Der Saxophonist und Klarinettist Tobias Delius wurde mit dem Jazzpreis Berlin 2025 ausgezeichnet. Die mit 15.000 Euro dotierte Auszeichnung wurde am 22. Juli 2025 im Studio 14 des rbb verliehen. radio3 vom rbb und die Senatsverwaltung für Kultur und Gesellschaftlichen Zusammenhalt ehrten damit einen Musiker, der seit 2007 die Berliner Improvisationsszene entscheidend mitprägt.
Der 1964 in Oxford geborene Delius wuchs in Nordengland und später in Bochum auf, wo er als Teenager das Tenorsaxophon für sich entdeckte. Nach ersten musikalischen Erfahrungen in Mexiko führte ihn sein Weg nach Amsterdam, wo er schnell von der Theorie zur Praxis wechselte und dem renommierten Instant Composers Pool Orchestra (ICP) beitrat. Seit seinem Umzug in die deutsche Hauptstadt hat sich Delius als vielseitiger Kollaborateur etabliert, der sowohl mit etablierten Größen wie Alexander von Schlippenbach als auch mit jüngeren Musikern wie Christian Lillinger zusammenarbeitet.

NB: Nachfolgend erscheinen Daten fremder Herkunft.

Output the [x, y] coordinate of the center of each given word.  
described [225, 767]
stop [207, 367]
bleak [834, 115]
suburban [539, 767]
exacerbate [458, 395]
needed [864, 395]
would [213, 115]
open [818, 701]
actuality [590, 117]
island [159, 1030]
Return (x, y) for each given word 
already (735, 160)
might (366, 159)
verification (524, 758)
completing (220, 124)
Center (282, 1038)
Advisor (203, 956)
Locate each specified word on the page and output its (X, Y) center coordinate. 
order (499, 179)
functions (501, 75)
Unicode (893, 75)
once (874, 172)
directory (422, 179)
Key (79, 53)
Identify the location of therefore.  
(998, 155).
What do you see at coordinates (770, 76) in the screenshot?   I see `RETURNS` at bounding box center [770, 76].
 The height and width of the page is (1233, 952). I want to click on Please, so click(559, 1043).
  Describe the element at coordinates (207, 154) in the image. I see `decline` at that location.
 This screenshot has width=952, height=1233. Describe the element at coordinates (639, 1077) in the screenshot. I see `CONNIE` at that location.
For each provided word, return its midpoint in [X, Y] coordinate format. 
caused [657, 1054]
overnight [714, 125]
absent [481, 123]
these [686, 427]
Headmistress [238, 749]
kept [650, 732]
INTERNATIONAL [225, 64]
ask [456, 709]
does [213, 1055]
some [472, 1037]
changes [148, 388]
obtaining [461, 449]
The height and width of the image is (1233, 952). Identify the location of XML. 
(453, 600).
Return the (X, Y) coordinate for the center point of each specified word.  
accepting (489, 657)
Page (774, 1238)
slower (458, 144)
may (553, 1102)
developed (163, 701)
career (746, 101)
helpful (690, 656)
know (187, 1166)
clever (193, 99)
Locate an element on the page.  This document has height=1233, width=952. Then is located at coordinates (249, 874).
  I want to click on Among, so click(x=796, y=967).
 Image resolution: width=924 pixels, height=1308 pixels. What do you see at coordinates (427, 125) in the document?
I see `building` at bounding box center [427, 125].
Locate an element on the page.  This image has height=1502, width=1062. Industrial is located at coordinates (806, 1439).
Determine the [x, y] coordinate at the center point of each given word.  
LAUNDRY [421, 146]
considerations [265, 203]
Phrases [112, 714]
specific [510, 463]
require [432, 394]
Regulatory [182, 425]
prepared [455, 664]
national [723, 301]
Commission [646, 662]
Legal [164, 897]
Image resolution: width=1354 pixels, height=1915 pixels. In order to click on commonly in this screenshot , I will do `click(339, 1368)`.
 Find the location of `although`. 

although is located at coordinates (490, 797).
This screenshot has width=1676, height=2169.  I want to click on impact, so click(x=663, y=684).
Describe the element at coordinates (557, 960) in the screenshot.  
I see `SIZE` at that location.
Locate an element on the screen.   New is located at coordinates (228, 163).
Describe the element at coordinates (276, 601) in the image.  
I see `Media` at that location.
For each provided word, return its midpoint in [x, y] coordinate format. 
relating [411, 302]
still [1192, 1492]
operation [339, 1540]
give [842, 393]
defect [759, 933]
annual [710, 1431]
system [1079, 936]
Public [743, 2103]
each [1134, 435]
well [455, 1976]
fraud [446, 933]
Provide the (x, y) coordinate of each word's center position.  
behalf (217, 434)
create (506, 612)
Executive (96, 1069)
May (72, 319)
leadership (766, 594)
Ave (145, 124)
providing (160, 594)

Die Jury würdigt besonders Delius‘ charakteristischen „erdig-präsenten Ton“ und seine stilistische Vielseitigkeit. Seine Kompositionen verbinden Elemente aus verschiedenen Epochen und Genres – von Swing und Bop über lateinamerikanische Rhythmen bis hin zu folkloristischen Anleihen. Dabei entstehen musikalische Szenarien, die durch ihre Großzügigkeit im Umgang mit Zeit und Raum bestechen.
In einem Interview beschreibt Delius seinen Ansatz zur Improvisation: „Es ist nicht so, dass man sich zu Hause alles ausdenkt und dann versucht, die Musiker dazu zu bringen, das zu spielen, was man sich zu Hause ausgedacht hat. Beim Improvisieren gibt es viel Interaktion mit den anderen Musikern, die auch Dinge einbringen.“ Diese Philosophie spiegelt sich in seinem Umgang mit Kompositionen wider, die er als kurze melodische Linien anlegt, während der Rest völlig offen bleibt.
Besonders bemerkenswert ist Delius‘ Verhältnis zu seinem Publikum. Obwohl er weiß, dass experimenteller Jazz nur ein begrenztes Publikum findet, lässt ihn das nicht frustrieren: „Ich kann nicht anders, als das zu tun, was ich tue. Ich mache, was mir gefällt, und möchte das vermitteln. Das reicht mir.“ Diese authentische Haltung macht ihn zu einem Vorbild für nachkommende Generationen.
Das Preiskonzert wurde live auf radio3 übertragen. Delius präsentierte sich mit zwei verschiedenen Trio-Formationen: dem Booklet Trio und dem Mullet Trio. Das Booklet Trio arbeitet mit einem besonderen Konzept – einem kleinen Notenheft, das Delius immer bei sich trägt und das als improvisatorischer Impulsgeber dient. Diese Stücke können während des Spiels auftauchen oder auch nicht und fungieren eher als „destabilisierende Faktoren“ denn als festgelegte Strukturen.
Neben seinen etablierten Projekten arbeitet Delius bereits an neuen Formationen. Das kürzlich gegründete Quartett „Apa Ini“ mit Hillary Jefferey (Posaune), Wilbert de Joode (Kontrabass) und Serigne Gueye (Schlagzeug) wird demnächst eine Aufnahme bei Data Records veröffentlichen. Zusätzlich erhielt er einen Kompositionsauftrag für das internationale Festival November Music, das Veranstaltungsorte in Den Bosch, Gent und Essen verbindet.
Der Jazzpreis Berlin zählt zu den wichtigsten Auszeichnungen für Jazzmusiker in Deutschland. Die Jury bestand aus Robert Mießner (Journalist), Almut Schlichting (Saxophonistin), Jacobien Vlasman (Veranstalterin und Sängerin), Tilo Weber (Schlagzeuger), Dirk Hühner (rbb, Vorsitz) und Claudia Schurz (Senatsverwaltung für Kultur und Gesellschaftlichen Zusammenhalt, ohne Stimmrecht).